Multi siamese network - getting out of memory despite heavy weight sharing

I was hoping that since I’m using significant weight sharing, I will not get out-of-memory issues, and would really appreciate if people here can help me solve the matter.

What I’m trying to do is this:

Working with single sample minibatches (intentionally), and given an input tensor, for example of size [1,70,1024,1024], dimensions being: [sample, slice, row, column]
I would like to use a feature extractor per slice, perform global max pooling on each, and after I have all 70 feature vectors, do an additional step combining all of them (for example, with a final average pooling on all).

The problem is that at the 4th slice (while still in the forward pass) I’m getting OOM exception.

My code looks like this:

class LitterNet(nn.module):
    def __init__(self):
        self.feature_extractor = ... #here I initialize it to my feature extractor, currently an InceptionResnetV2 module, chopped before the end, so it's fully convolutional
    def forward(x):
        slices_num = x.shape[1]
        slices_features= []
        for i in trange(slices_num):
            curr_x = x[0,i,...][None,None,...]   #now it will be of shape [1,1,1024,1024]
            y = self.feature_extractor(curr_x)  #  <<< getting OOM here at the 4th iteration of this loop
            #doing global max pooling on it
            curr_slice_features = F.max_pool2d(y, kernel_size=y.shape[2:]) 
            y = None

        stacked_slices_features = torch.stack(slices_features)
        #here I want to perform some pooling on it, and then more layers, but I never reach this region anyway :/

I’m trying to understand if I’m missing something here.
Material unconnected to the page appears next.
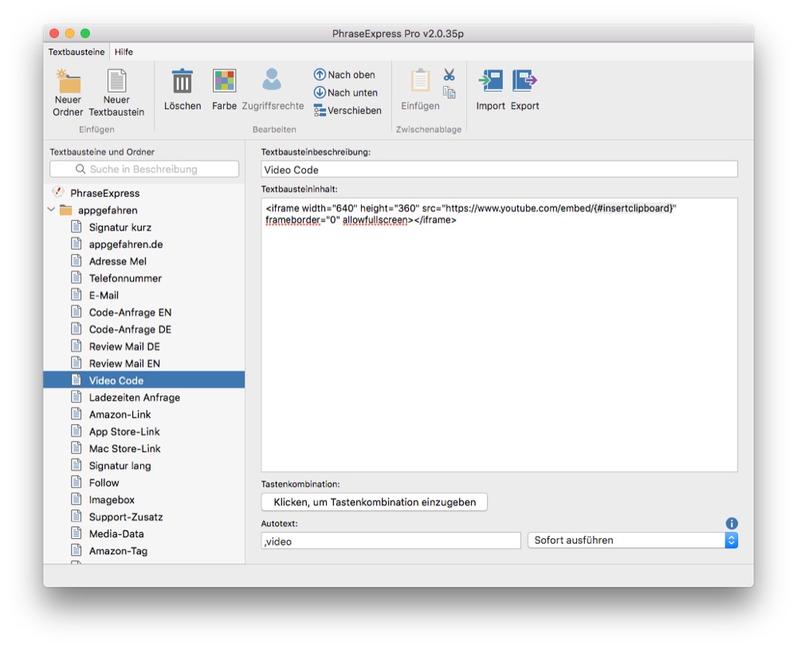Select the Ladezeiten Anfrage item

pos(134,397)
As the graph is being built (for backward pass later), since all weights are shared, I did not expect to get an OOM after the 4th slice. I imagined that if I pass 1-2 slices, I’ll be able to pass the rest.
Any ideas how to solve this?
am I missing here something about how autograd builds the graph?

All help will be highly appreciated :slight_smile:

How did you manage to pass the input with dimension [1, 1, 1024, 1024] into the InceptionResnet?
Anyway, as far as I understand your workflow, you are passing each “slice” into the feature_extractor in the for-loop.
Could you try to pass it as a batch, i.e. change the slice dimension with the batch dimension: x = x.view(70, 1, 1024, 1024) and try it without the loop.
Probably it won’t solve the OOM error, but it’s worth a try.
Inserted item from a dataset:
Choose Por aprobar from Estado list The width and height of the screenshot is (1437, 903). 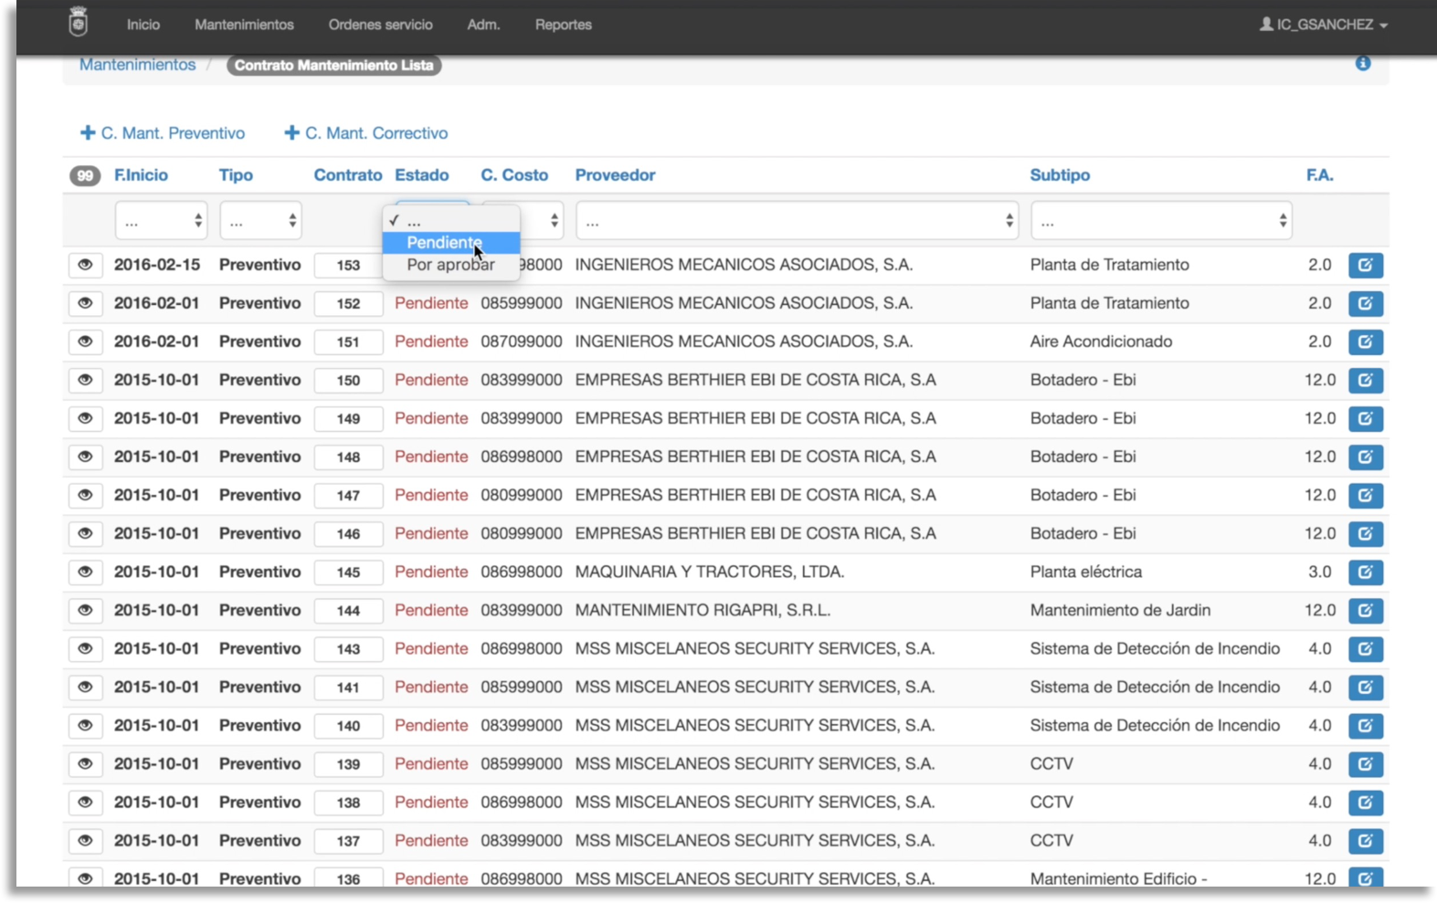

First of all - thanks for the reply! :slight_smile:

Are you asking how I managed to pass such shape to InceptionResnetV2 due to it not being “rgb”-ish? It’s a modified version, since I’m working with single color channel type of data.
I’m training the weights from scratch so I only had to do a simple modification of the InceptionResnetV2 code to achieve it.

Passing it in a batch as you described does cause an OOM immediately

I’m trying to understand - while the graph is being built, isn’t the fact that all of the weights are shared help in the reduction/reuse of memory ?
maybe there is something explicit I need to do in order to “help” autograd understand that it can reuse existing buffers?

Ah ok, I thought you’ve added another Conv layer in front of it. :wink:

The weights are shared, but each sample produces an activation, which has to be stored for backward.
Or what do you mean by weight sharing?

I guess you can’t pass the input as a few smaller batches, since you need to stack it and then perform some other operations on it, right?

Alternatively, you could try out model checkpoint.
It’s quite a new method, which allows you to trade memory for compute performance.
The article describes it pretty clearly.

You would have to wait a few days for the 0.4 release or just build PyTorch from source. It should be quite easy to build it, but let me know if you encounter any errors.

You’re right - I can’t pass few smaller batches, because I need to stack it and have a single graph that considers all of it (so the loss function will consider it all at once)

Thanks for the “model checkpoint” tip - will definitely give it a try!

wondering - would it make sense to have a mechanism in pytorch, that moves tensors from GPU memory to system ram and back when needed ?

I understand that there will be overhead of the memory allocation and transfer itself, but is it really that bad up to a point that it makes such mechanism worthless?

Came back here just to say thanks for tip about model checkpointing!
so far, it seems to work well :slight_smile:

Nice work! I’m glad it worked out :wink: